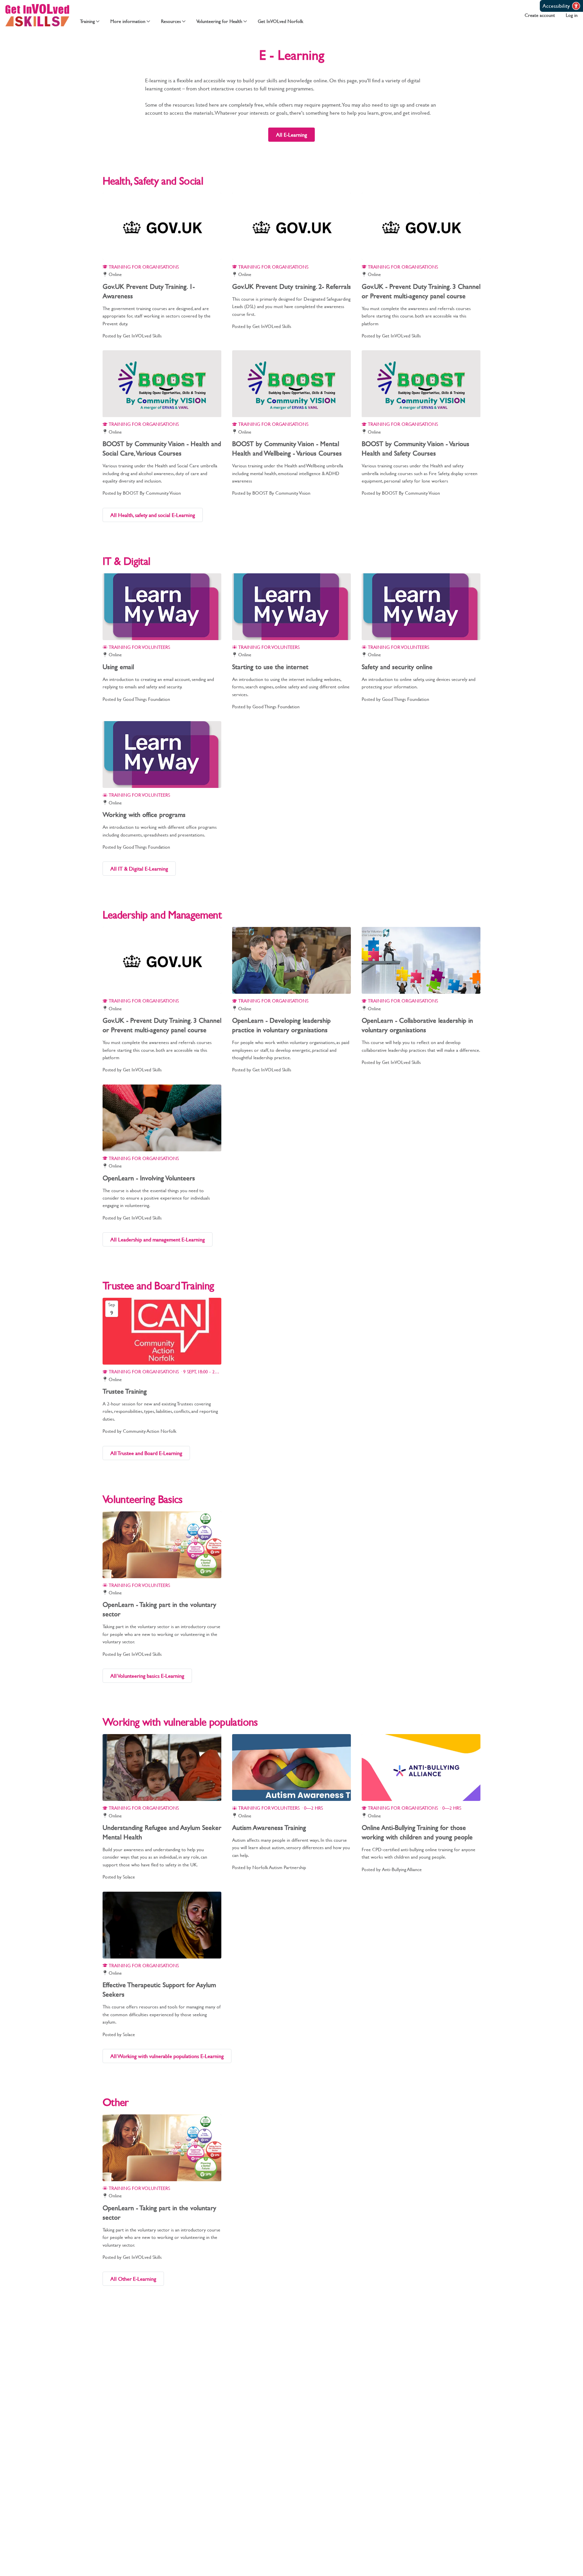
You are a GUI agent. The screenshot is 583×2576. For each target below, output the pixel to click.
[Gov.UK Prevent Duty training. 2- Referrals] (291, 226)
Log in (572, 15)
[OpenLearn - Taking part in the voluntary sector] (162, 1544)
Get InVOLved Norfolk (280, 21)
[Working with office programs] (162, 754)
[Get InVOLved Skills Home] (37, 15)
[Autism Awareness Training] (291, 1767)
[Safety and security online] (421, 606)
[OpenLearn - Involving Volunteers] (162, 1118)
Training (87, 21)
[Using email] (162, 606)
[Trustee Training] (162, 1331)
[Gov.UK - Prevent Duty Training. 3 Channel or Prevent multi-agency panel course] (421, 226)
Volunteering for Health (219, 21)
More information (127, 21)
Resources (171, 21)
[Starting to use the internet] (291, 606)
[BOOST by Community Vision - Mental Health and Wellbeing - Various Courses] (291, 383)
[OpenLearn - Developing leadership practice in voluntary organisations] (291, 960)
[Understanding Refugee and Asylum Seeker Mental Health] (162, 1767)
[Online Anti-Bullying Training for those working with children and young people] (421, 1767)
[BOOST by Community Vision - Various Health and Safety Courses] (421, 383)
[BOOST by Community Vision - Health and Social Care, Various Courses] (162, 383)
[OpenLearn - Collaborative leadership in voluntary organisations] (421, 960)
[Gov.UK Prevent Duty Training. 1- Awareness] (162, 226)
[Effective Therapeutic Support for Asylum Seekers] (162, 1925)
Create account (540, 15)
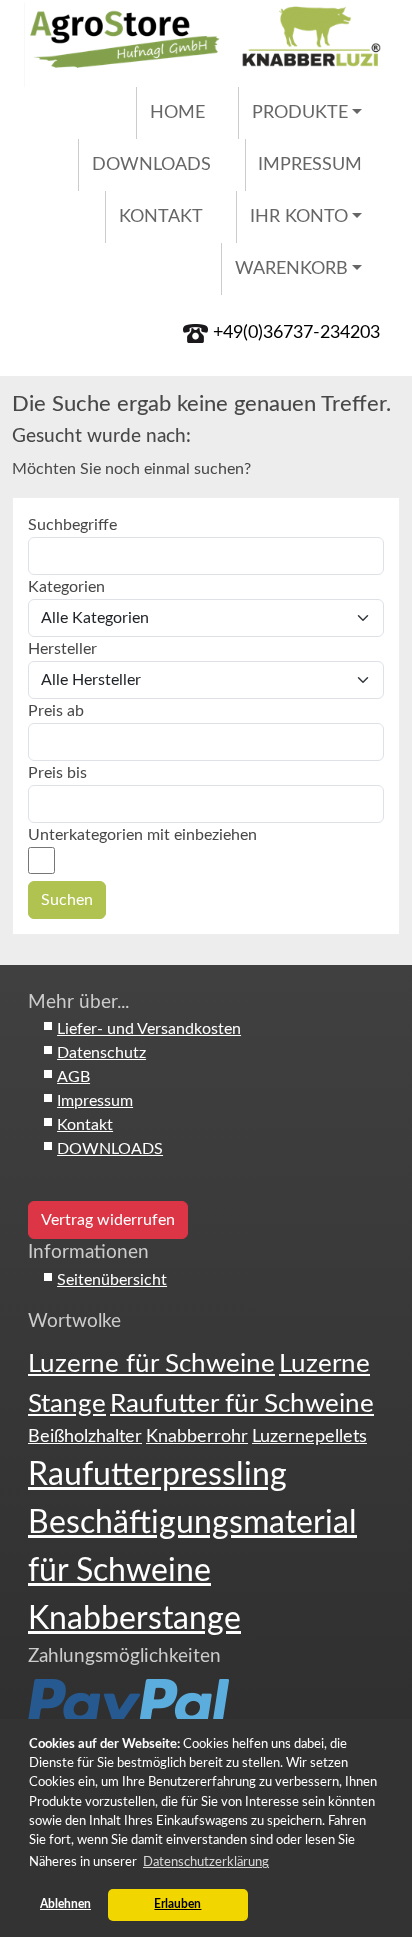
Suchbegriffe (72, 525)
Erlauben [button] (177, 1904)
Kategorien (66, 587)
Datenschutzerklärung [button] (206, 1862)
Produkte (300, 112)
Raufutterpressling (157, 1475)
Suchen (67, 900)
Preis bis (57, 773)
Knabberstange (134, 1619)
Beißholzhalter (85, 1436)
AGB (73, 1077)
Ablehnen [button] (65, 1904)
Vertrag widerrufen (108, 1220)
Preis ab (56, 711)
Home (177, 112)
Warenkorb (291, 268)
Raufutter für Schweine (242, 1404)
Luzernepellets (309, 1436)
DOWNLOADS (110, 1149)
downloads (151, 164)
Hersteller (62, 649)
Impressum (310, 164)
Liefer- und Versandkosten (149, 1029)
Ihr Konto (299, 216)
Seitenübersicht (112, 1280)
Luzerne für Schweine (151, 1364)
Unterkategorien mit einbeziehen (142, 835)
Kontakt (161, 216)
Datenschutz (101, 1053)
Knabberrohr (197, 1436)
──────────────────────────────
Brief: Check each line above for the word "Courses", and give only the number of lines that contain it.

Exercise result: 3